● **What this exercise asks**
a) Print the stretch from "Mehmet I of" through "was Karaman Bey." in the article on Mehmet I of Karaman.
b) Rewrite the paragraph of the Mehmet I of Karaman article that begins "Next year he allied himself" as a short bulleted list of its main facts.
c) Pick up the article on Mehmet I of Karaman and continue it from the point where it stops.

Mehmet I of Karaman (), also known as Şemseddin Mehmet, was the second bey of Karaman Beylik, a Turkish principality in Anatolia in the 13th century. His father was Karaman Bey.

Life
After the death of his father around 1261, Mehmet collaborated with the governor of Niğde to start a rebellion against the Mongols who were the suzerain of Seljuk lands. However, after the governor of Niğde was killed by the Mongols, Mehmet lost his capital Ermenek. Nevertheless, Mehmet continued fighting, and in 1276 he defeated the combined forces of Mongols and Seljuks in a surprise attack in the Göksu River valley.

Next year he allied himself with Baybars of Mamluks. In May he captured Konya, the Seljuk capital. But instead of declaring himself as the sultan he supported his puppet Jimri as sultan, and in turn Jimri appointed him as vizier of the Seljuks on 12 May 1277. As vizier Mehmet issued his famous firman (decree) ordering the Turkish language to be used instead of Persian and Arabic in government offices. But his service term in Konya lasted only about a month. Hearing news of the approaching Mongol army, both Mehmet and Jimri fled from Konya. But the Mongols chased him, and during a clash in Mut Mehmet and his two sons were executed in August 1277.

(Stored records)

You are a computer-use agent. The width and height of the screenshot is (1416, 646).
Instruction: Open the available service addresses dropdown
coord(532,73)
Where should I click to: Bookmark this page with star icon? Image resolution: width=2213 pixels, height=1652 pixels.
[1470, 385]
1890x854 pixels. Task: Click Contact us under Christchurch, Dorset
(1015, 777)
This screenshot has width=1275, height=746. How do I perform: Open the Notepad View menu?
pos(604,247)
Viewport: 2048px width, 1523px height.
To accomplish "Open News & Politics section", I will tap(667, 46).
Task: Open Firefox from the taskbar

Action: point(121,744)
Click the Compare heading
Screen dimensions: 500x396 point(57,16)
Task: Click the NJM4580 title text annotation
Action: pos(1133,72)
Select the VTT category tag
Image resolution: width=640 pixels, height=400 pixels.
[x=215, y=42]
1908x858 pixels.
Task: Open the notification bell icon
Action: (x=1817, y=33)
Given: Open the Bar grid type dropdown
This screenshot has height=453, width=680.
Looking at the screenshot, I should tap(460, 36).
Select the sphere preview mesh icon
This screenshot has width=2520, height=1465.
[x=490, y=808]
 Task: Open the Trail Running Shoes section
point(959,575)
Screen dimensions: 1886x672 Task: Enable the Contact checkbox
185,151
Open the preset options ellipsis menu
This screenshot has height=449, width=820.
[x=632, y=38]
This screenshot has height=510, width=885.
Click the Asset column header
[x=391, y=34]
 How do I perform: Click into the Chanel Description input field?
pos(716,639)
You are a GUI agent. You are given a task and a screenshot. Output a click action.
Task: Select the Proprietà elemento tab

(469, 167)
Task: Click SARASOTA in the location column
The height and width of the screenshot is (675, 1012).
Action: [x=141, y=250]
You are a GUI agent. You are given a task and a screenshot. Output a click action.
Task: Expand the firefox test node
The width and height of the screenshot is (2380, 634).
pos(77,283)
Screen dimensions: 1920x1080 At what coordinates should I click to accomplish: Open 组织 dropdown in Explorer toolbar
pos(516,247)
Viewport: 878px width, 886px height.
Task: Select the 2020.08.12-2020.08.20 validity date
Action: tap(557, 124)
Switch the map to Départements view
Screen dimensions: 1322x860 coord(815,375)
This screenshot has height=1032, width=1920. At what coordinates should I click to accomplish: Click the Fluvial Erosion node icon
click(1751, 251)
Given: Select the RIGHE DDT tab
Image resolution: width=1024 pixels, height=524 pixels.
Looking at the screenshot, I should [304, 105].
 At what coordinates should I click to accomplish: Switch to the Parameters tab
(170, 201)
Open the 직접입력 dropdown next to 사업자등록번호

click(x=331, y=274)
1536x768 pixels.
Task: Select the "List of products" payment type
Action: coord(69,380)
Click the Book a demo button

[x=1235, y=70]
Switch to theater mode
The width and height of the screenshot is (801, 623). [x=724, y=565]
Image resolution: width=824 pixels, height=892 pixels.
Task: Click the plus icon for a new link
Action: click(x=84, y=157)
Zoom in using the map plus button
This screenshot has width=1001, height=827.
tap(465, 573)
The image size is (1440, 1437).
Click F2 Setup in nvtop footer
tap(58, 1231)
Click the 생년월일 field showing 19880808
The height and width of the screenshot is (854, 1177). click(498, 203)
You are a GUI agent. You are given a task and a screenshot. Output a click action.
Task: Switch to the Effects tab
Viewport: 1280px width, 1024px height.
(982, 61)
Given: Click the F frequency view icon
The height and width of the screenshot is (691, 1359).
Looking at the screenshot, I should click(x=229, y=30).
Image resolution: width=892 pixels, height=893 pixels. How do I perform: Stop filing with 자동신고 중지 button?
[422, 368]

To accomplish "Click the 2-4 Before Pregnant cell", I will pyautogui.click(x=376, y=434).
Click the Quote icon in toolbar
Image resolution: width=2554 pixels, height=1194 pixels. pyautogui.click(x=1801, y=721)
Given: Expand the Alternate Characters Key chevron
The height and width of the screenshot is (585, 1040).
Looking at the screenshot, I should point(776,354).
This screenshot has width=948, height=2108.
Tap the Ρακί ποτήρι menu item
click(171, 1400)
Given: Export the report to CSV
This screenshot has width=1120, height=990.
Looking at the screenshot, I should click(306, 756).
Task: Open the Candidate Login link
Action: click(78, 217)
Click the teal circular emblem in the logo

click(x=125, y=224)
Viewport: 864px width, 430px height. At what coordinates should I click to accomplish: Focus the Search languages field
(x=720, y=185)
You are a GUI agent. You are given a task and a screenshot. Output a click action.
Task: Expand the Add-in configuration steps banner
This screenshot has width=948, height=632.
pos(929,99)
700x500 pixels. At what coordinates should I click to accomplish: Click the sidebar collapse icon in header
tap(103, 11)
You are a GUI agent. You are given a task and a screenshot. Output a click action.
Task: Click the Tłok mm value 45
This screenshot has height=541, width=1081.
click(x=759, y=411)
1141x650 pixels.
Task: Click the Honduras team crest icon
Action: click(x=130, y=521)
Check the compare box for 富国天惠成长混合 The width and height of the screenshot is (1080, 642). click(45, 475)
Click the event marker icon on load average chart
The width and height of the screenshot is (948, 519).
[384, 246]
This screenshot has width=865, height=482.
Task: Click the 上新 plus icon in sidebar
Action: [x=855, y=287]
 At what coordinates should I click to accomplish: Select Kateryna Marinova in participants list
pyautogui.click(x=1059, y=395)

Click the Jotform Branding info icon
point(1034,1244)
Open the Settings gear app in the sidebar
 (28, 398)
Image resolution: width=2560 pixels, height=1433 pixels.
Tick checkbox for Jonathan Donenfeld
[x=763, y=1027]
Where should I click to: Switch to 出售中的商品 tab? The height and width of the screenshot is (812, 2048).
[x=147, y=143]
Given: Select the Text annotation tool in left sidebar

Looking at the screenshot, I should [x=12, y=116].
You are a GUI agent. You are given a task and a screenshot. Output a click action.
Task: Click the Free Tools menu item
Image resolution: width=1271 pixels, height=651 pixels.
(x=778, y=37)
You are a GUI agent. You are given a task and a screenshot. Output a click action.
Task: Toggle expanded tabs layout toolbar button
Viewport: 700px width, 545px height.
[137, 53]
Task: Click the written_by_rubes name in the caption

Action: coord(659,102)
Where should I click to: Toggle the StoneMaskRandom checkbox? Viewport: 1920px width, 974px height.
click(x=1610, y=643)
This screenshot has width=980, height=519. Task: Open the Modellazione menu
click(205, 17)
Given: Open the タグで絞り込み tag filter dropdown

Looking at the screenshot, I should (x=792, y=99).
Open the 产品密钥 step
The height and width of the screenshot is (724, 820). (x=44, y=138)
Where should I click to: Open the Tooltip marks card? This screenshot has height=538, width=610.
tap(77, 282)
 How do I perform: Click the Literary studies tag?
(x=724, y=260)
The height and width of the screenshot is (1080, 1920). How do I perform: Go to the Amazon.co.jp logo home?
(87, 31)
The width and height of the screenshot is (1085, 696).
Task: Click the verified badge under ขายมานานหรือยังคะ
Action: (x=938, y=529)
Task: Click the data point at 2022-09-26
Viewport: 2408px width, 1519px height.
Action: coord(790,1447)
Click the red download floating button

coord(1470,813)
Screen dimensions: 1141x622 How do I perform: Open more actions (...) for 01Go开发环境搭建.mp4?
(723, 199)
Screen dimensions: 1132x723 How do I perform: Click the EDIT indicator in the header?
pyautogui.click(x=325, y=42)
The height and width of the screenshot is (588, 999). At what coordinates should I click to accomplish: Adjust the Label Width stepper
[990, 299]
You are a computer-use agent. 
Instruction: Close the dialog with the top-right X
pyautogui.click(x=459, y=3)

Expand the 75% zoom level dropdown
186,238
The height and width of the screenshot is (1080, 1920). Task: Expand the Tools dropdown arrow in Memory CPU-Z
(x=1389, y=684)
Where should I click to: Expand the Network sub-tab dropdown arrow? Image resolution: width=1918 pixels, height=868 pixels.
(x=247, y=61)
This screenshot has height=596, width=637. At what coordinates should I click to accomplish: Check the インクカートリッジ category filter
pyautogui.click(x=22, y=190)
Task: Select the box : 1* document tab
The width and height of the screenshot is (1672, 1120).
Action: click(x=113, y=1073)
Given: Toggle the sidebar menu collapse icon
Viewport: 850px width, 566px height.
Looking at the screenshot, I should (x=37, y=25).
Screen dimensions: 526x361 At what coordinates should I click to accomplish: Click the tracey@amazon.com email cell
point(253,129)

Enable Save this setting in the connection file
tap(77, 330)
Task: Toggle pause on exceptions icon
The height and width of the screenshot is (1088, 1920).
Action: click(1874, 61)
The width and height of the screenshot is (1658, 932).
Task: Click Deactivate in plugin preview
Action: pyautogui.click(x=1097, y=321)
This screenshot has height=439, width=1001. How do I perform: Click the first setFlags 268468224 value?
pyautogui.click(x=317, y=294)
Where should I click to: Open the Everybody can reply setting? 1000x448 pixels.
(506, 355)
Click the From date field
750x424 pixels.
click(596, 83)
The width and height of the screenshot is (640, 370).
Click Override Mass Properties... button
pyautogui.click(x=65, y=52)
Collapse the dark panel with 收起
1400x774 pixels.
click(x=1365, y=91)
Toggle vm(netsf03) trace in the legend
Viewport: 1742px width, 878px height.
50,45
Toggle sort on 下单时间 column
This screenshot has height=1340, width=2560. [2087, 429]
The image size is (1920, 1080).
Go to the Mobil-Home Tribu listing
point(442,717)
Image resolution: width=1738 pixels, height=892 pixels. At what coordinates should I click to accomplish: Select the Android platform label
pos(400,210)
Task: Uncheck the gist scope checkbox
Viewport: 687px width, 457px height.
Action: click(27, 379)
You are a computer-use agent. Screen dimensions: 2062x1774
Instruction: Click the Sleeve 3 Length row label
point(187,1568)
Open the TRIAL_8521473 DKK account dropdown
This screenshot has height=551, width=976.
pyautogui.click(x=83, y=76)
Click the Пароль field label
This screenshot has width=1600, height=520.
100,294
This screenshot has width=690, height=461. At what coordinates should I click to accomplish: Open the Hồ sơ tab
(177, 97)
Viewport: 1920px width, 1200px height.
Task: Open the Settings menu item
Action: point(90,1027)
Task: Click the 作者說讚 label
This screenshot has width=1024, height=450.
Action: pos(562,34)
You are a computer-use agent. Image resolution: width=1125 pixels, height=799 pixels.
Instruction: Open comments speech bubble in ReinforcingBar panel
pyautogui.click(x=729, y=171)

● **Final answers**
a)
Mehmet I of Karaman (), also known as Şemseddin Mehmet, was the second bey of Karaman Beylik, a Turkish principality in Anatolia in the 13th century. His father was Karaman Bey.

b)
- Mehmet allied himself with Baybars of the Mamluks.
- In May he captured Konya, the Seljuk capital.
- Rather than declaring himself sultan, he backed his puppet Jimri as sultan.
- Jimri appointed him vizier of the Seljuks on 12 May 1277.
- As vizier he issued a famous firman (decree) ordering that Turkish be used instead of Persian and Arabic in government offices.
- His term in Konya lasted only about a month.
- On news of an approaching Mongol army, Mehmet and Jimri fled Konya.
- The Mongols pursued him, and during a clash in Mut in August 1277, Mehmet and his two sons were executed.

c)
He was succeeded by his brother Güneri.

Firman
Mehmet is known as a devotee of the Turkish language. During his brief term as a vizier, he issued a firman dated 13 May 1277:

|
Şimden girü hiç kimesne kapuda ve divanda ve mecalis ve seyranda Türki dilinden gayri dil söylemeye.
|
From now on nobody in the palace, in the divan, council and on walks speak no language other than Turkish.

Legacy
The university of Karaman city is named after him.(see Karamanoğlu Mehmetbey University)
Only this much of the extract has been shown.